Central Banks Out of Control?

Stephen S. Roach writes:  America’s Federal Reserve is headed down a familiar – and highly dangerous – path. Consider the December meeting of the Federal Open Market Committee (FOMC), where discussions of raising the benchmark federal funds rate were couched in adjectives, rather than explicit actions.

The FOMC declared that it can now afford to be “patient” in waiting for the right conditions to raise the rate. Add to that Fed Chair Janet Yellen’s declaration that at least a couple more FOMC meetings would need to take place before any such “lift-off” occurs, and the Fed seems to be telegraphing a protracted journey on the road to policy normalization.

This bears an eerie resemblance to the script of 2004-2006, when the Fed’s incremental approach led to the near-fatal mistake of condoning mounting excesses in financial markets and the real economy.

The Fed has absolved itself of any blame in setting up the US and the global economy for the Great Crisis. It was not monetary policy’s fault, argued both former Fed Chairmen Alan Greenspan and Ben Bernanke; if anything, they insisted, a lack of regulatory oversight was the culprit.

This argument has proved convincing in policy and political circles, leading officials to focus on a new approach centered on so-called macro-prudential tools, including capital requirements and leverage ratios, to curb excessive risk-taking by banks. While this approach has some merit, it is incomplete, as it fails to address the egregious mispricing of risk brought about by an overly accommodative monetary policy and the historically low interest rates that it generated.

The Fed seems poised to make a similar – and possibly even more serious – misstep in the current environment. Given ongoing concerns about post-crisis vulnerabilities and deflation risk, today’s Fed seems likely to find any excuse to prolong its incremental normalization.

The Fed’s $4.5 trillion balance sheet has since grown more than fivefold. Though the Fed has stopped purchasing new assets, it has shown no inclination to scale back its outsize holdings. The persistence of extraordinary policy accommodation in a financial system flooded with liquidity poses a great danger.

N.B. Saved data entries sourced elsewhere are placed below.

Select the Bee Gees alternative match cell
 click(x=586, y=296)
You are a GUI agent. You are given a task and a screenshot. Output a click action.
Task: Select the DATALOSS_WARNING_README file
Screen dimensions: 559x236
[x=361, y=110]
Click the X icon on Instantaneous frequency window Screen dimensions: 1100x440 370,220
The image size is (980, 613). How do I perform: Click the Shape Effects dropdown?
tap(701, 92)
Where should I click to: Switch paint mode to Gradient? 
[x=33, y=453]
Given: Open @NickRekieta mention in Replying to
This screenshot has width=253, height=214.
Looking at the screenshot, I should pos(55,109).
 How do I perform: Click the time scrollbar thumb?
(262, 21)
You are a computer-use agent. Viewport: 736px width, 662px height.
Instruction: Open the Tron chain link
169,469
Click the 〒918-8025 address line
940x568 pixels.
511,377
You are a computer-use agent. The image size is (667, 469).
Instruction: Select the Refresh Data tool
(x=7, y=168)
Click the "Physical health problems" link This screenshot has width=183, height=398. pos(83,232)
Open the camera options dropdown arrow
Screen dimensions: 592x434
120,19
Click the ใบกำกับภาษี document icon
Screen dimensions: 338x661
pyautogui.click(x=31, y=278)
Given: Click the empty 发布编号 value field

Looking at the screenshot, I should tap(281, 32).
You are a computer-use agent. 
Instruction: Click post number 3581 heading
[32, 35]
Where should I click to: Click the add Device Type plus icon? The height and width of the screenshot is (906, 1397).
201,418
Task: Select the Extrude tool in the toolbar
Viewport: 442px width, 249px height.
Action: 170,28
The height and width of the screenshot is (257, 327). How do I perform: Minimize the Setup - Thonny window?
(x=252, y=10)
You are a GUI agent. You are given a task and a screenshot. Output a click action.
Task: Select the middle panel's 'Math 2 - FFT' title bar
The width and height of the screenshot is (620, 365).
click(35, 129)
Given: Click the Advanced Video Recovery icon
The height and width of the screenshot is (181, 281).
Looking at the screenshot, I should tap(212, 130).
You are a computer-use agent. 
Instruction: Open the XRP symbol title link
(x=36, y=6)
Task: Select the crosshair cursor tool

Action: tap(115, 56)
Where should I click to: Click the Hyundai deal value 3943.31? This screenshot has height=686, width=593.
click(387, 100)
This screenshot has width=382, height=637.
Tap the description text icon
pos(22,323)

Central banking has lost its way. Trapped in a post-crisis quagmire of zero interest rates and swollen balance sheets, the world’s major central banks do not have an effective strategy for regaining control over financial markets or the real economies that they are supposed to manage.

The longer central banks promote financial-market froth, the more dependent their economies become on these precarious markets and the weaker the incentives for politicians and fiscal authorities to address the need for balance-sheet repair and structural reform.

The unprecedented financial engineering by central banks has been decisive in setting asset prices in major markets worldwide. It is time for the Fed to abandon financial engineering and begin marshaling the tools they will need to cope with the inevitable next crisis. With zero interest rates and outsize balance sheets, that is exactly what they are lacking.